** AVAILABLE DATA **
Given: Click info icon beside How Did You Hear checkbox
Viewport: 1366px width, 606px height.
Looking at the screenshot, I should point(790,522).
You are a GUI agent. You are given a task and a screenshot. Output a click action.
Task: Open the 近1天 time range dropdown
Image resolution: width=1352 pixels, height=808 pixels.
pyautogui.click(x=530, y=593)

--

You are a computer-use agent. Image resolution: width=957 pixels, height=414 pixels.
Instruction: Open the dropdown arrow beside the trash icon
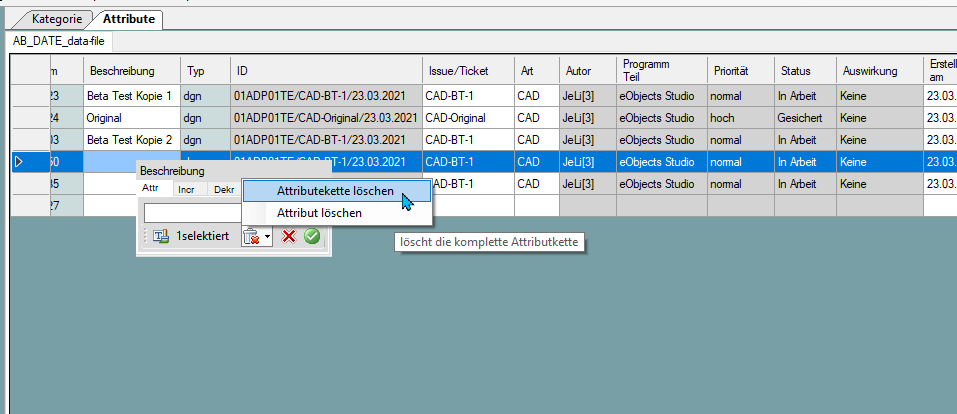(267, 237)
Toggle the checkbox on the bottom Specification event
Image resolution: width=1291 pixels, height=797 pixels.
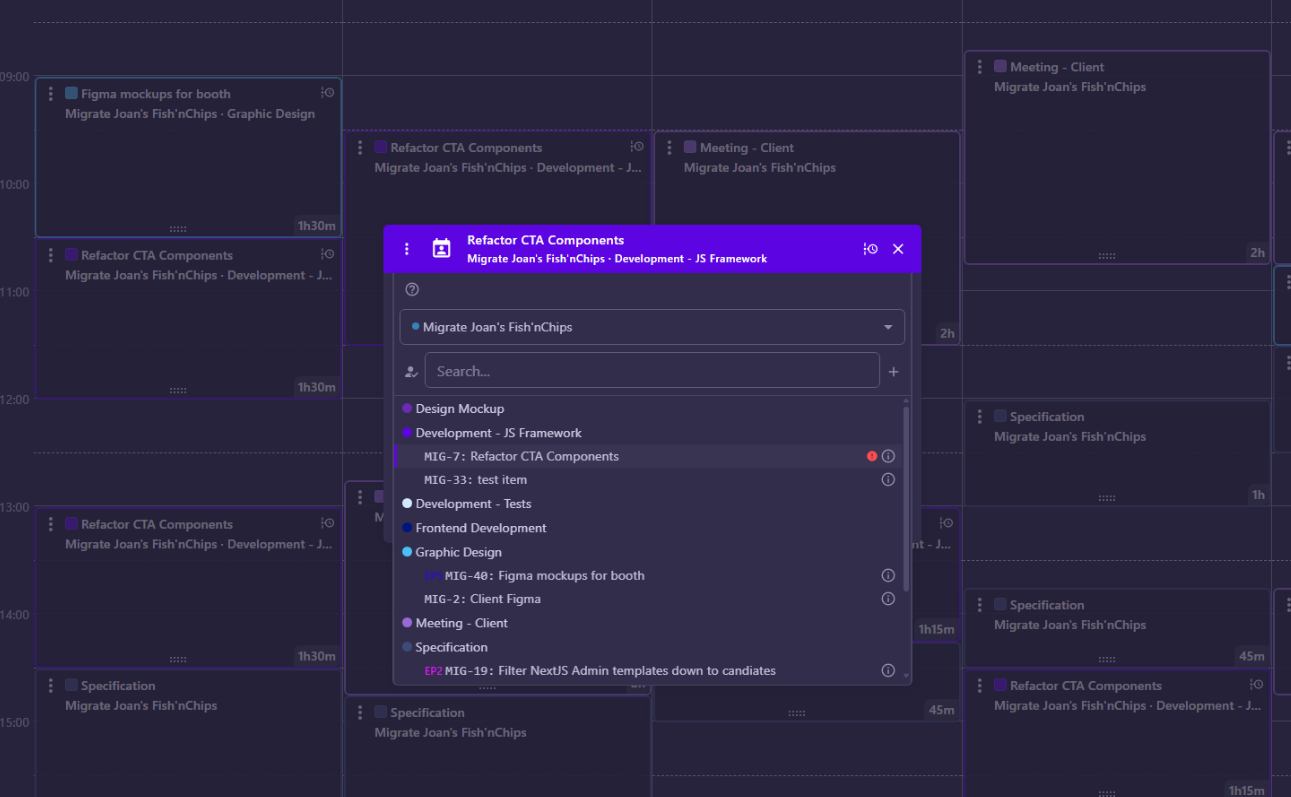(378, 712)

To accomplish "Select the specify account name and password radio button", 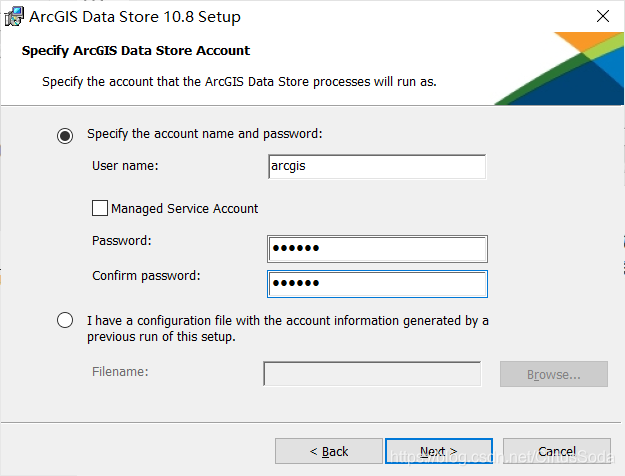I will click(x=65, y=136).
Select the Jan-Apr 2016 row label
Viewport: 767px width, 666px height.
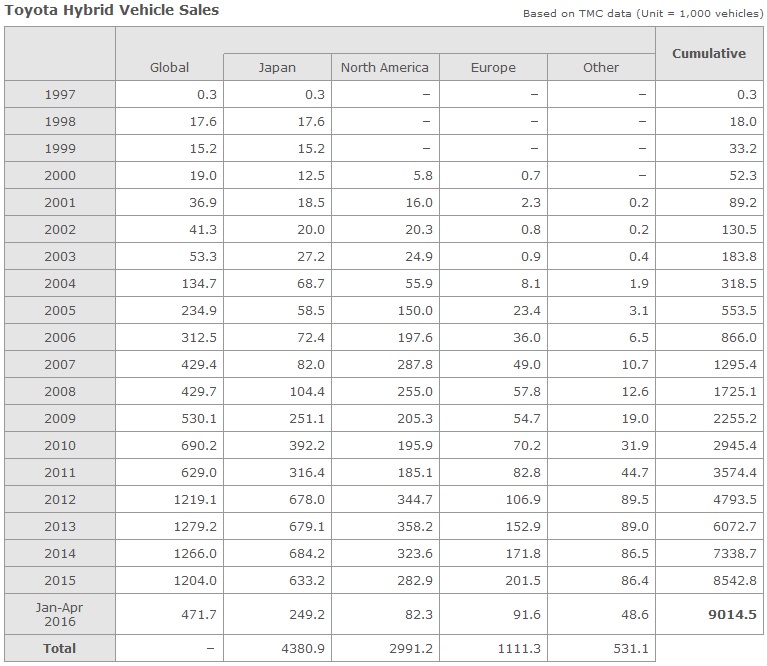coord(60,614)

==

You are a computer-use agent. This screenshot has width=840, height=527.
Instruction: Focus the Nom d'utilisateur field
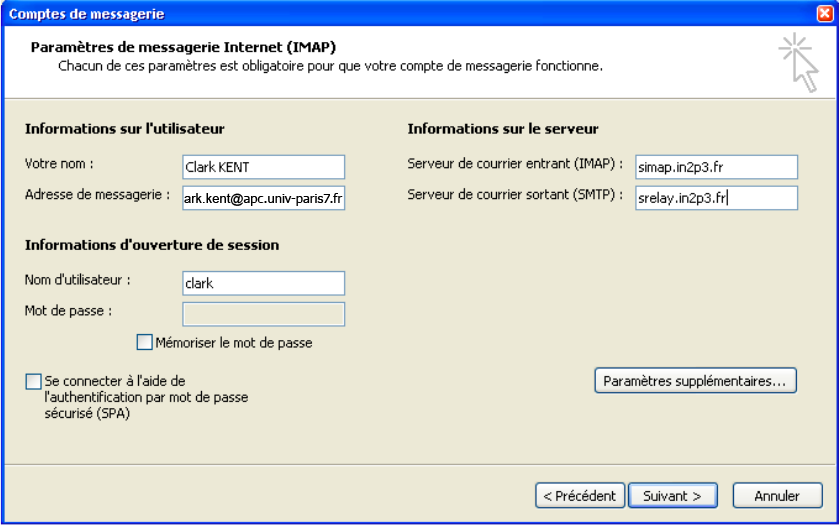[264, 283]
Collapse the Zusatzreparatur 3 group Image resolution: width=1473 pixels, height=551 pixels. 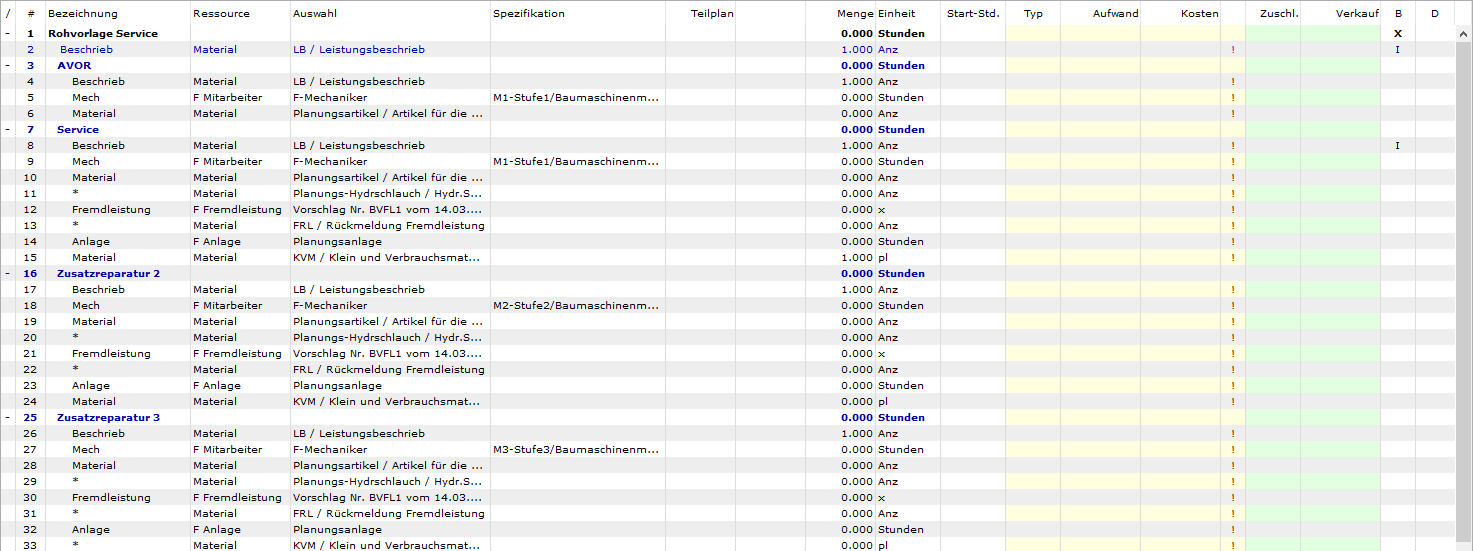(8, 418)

** WORK REQUEST **
The count of lines above that contain "checkbox" is all that should be given.

** SOLUTION TO THE PROBLEM **
2